La transition entre la première partie et la seconde est cohérente. Bien menée sur le plan du montage, de la construction narrative, le tempo y est maîtrisé. On suit la lente déchéance des liens amoureux, très lisible. Dans cette période pourtant, les personnages m'ont paru un peu moins esquissé. Est-ce le jeu des comédiens ou une question de direction de jeu ? Plus probablement est-ce juste un ressenti personnel dû à quelques raisons obscures et difficiles à concevoir avec netteté ?

Quoi qu'il en soit, je trouve ce couple moins fascinant qu'à l'accoutumée. Avec Bergman j'ai souvent l'impression d'apprendre quelque chose, de la vie, de l'humanité, de l'amour. À la fin de ce film, je n'ai pas eu ce sentiment.

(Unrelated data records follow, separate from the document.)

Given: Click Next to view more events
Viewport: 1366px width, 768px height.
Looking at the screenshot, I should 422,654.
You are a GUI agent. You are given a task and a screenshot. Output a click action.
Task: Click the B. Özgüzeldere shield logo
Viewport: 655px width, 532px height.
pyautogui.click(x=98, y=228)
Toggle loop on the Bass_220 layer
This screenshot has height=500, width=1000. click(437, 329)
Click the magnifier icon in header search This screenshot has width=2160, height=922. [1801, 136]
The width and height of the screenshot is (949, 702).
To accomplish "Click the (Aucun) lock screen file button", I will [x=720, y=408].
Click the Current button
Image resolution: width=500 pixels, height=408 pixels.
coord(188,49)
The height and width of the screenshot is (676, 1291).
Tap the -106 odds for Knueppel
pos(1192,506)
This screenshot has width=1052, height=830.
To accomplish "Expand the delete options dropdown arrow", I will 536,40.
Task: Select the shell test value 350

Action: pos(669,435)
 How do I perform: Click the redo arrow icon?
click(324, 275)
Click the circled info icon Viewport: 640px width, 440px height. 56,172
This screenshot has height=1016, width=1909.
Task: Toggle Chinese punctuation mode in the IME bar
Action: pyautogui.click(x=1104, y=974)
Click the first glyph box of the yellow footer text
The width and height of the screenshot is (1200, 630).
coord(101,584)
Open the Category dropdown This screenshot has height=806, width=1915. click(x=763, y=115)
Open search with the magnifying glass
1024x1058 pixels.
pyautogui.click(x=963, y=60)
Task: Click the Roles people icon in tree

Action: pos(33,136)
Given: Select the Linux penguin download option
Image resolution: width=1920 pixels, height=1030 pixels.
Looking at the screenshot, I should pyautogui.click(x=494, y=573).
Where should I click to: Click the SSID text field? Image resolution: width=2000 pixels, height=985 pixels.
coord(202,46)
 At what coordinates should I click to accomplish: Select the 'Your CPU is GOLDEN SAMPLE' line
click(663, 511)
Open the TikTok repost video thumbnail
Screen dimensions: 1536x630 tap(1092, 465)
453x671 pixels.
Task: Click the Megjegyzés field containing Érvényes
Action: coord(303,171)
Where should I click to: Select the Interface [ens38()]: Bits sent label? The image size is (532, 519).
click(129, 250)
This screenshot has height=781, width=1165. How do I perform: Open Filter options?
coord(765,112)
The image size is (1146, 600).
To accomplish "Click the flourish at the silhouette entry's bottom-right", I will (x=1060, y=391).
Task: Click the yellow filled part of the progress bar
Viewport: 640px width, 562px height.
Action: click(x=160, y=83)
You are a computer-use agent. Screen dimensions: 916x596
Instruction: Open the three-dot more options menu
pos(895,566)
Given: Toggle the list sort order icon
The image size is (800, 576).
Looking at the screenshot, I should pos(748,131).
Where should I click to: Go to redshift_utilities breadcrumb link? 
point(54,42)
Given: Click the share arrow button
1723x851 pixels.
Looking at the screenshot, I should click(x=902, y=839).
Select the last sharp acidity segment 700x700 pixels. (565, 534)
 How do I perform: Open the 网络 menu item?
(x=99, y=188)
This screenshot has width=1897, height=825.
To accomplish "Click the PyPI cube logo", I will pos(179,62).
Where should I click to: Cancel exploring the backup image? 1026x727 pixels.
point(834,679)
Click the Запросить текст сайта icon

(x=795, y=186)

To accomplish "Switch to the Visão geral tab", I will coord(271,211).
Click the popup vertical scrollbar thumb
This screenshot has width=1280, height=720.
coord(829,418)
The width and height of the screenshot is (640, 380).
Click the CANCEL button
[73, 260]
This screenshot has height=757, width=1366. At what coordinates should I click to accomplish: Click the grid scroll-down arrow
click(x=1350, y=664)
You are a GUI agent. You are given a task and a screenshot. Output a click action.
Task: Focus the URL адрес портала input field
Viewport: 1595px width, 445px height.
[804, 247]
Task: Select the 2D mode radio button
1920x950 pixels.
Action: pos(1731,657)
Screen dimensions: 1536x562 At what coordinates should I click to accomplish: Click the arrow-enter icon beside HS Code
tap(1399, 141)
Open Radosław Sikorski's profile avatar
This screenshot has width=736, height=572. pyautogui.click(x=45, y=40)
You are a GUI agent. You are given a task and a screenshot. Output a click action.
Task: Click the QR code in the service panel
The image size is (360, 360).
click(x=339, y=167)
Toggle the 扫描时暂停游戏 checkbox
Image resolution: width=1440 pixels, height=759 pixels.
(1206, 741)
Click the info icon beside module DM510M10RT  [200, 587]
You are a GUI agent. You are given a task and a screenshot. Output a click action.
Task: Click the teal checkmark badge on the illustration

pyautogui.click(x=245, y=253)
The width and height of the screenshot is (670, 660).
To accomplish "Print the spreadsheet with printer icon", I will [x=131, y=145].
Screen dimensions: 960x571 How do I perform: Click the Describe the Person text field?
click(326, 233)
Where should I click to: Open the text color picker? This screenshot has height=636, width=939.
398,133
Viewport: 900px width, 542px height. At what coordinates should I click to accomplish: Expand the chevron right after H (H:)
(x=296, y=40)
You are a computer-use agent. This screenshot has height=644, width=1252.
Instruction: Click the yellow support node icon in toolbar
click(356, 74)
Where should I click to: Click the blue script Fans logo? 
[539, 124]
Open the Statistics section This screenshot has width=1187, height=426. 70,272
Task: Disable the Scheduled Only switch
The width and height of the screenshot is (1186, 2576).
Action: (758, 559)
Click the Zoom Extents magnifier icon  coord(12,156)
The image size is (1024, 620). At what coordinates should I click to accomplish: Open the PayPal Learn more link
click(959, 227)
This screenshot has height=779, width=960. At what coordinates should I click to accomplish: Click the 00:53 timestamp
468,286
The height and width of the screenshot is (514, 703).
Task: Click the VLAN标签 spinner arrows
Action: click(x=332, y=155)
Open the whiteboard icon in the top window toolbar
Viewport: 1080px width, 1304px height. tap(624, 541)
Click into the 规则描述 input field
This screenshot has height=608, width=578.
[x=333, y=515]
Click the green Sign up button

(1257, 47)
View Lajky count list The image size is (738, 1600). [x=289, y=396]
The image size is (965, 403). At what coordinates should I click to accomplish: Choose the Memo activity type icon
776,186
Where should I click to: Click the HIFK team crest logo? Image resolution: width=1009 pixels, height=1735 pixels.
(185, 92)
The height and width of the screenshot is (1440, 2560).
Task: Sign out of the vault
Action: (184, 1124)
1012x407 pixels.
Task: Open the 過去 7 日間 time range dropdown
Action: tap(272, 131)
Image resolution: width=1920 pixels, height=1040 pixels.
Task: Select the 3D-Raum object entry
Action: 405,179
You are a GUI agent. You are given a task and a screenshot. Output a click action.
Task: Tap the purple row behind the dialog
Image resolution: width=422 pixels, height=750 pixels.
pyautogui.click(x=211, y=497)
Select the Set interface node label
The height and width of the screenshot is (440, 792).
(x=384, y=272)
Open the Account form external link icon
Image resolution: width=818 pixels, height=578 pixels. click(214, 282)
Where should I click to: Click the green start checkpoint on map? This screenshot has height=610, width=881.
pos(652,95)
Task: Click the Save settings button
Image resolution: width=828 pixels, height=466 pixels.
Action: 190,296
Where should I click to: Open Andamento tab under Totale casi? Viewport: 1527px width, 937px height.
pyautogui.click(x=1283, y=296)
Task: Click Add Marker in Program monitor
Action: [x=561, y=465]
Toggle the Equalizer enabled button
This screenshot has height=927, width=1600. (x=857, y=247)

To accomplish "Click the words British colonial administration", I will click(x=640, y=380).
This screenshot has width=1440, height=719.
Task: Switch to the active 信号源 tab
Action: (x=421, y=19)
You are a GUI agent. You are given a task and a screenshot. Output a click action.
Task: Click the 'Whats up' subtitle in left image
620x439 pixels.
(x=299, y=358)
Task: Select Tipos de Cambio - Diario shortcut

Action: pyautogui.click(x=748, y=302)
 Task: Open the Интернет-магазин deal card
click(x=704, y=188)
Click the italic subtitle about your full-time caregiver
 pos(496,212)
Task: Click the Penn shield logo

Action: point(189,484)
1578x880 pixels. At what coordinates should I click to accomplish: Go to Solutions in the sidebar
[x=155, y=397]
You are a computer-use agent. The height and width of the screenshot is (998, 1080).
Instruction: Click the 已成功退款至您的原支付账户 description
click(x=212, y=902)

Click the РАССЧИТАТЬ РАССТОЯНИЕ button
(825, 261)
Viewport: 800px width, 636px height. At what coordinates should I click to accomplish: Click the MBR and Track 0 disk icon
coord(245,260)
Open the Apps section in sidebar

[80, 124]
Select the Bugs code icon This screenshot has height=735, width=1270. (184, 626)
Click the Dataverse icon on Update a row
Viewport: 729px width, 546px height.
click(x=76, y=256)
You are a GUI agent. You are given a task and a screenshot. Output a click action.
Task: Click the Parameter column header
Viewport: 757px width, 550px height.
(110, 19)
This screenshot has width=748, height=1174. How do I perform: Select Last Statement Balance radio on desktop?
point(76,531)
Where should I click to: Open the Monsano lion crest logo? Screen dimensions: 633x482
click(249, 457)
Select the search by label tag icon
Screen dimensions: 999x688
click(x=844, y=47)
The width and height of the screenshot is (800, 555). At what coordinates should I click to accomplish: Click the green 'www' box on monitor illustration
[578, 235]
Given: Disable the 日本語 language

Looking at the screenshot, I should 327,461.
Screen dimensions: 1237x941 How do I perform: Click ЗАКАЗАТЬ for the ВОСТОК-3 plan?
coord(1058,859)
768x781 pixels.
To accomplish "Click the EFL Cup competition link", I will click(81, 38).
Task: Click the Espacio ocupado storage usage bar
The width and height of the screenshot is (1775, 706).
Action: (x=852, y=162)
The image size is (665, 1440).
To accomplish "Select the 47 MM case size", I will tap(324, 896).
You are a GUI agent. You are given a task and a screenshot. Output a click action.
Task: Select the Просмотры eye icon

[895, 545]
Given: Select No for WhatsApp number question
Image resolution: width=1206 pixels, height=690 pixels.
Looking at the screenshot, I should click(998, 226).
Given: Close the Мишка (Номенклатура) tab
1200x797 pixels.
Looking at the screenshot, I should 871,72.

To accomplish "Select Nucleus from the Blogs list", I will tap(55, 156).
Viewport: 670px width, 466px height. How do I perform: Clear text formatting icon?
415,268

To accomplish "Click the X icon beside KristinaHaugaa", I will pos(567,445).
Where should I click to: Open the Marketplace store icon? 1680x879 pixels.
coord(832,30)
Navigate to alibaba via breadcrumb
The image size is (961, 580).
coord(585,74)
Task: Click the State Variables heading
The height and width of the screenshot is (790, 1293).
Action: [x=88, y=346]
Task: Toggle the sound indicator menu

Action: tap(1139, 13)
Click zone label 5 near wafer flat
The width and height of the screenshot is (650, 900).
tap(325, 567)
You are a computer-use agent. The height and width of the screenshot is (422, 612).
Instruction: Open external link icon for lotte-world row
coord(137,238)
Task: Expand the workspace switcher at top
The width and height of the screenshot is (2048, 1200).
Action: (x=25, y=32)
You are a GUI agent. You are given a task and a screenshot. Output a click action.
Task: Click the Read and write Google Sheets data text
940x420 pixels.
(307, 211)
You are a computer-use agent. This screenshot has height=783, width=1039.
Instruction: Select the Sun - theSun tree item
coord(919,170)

Par contre, sur le plan visuel, j'en ai plein les mirettes! Excusez du peu : le Blu-ray Criterion déchire sa mémé, une merveille technique, un ravissement quasi continu ! Encore une fois, je suis subjugué par cette merveilleuse invention. Et dire qu'il y en a qui osent chouiner sur ce format !

Si je suis sur la retenue par rapport aux personnages, cela peut être aussi expliqué par la jeunesse des deux comédiens Harriet Anderson et Lars Ekborg. En tout cas, je n'ai pas été pleinement conquis par l'actrice principale. La dernière fois que je l'ai vue, c'était dans « A travers le miroir » où elle était très impressionnante, mais plus âgée et expérimentée. Ici elle joue très bien la garce. Son regard hautain, pas franchement face caméra, est d'une insolence incroyable : un des plans les plus marquants qui dit toute la violence du personnage à l'égard de notre propre jugement. « Oui, je suis une salope, je fais du mal à Harry mais sachez bien, braves gens, que je vous emmerde ! » Il n'en demeure pas moins que certains signes laissent à penser qu'elle sait son infortune, qu'elle en souffre.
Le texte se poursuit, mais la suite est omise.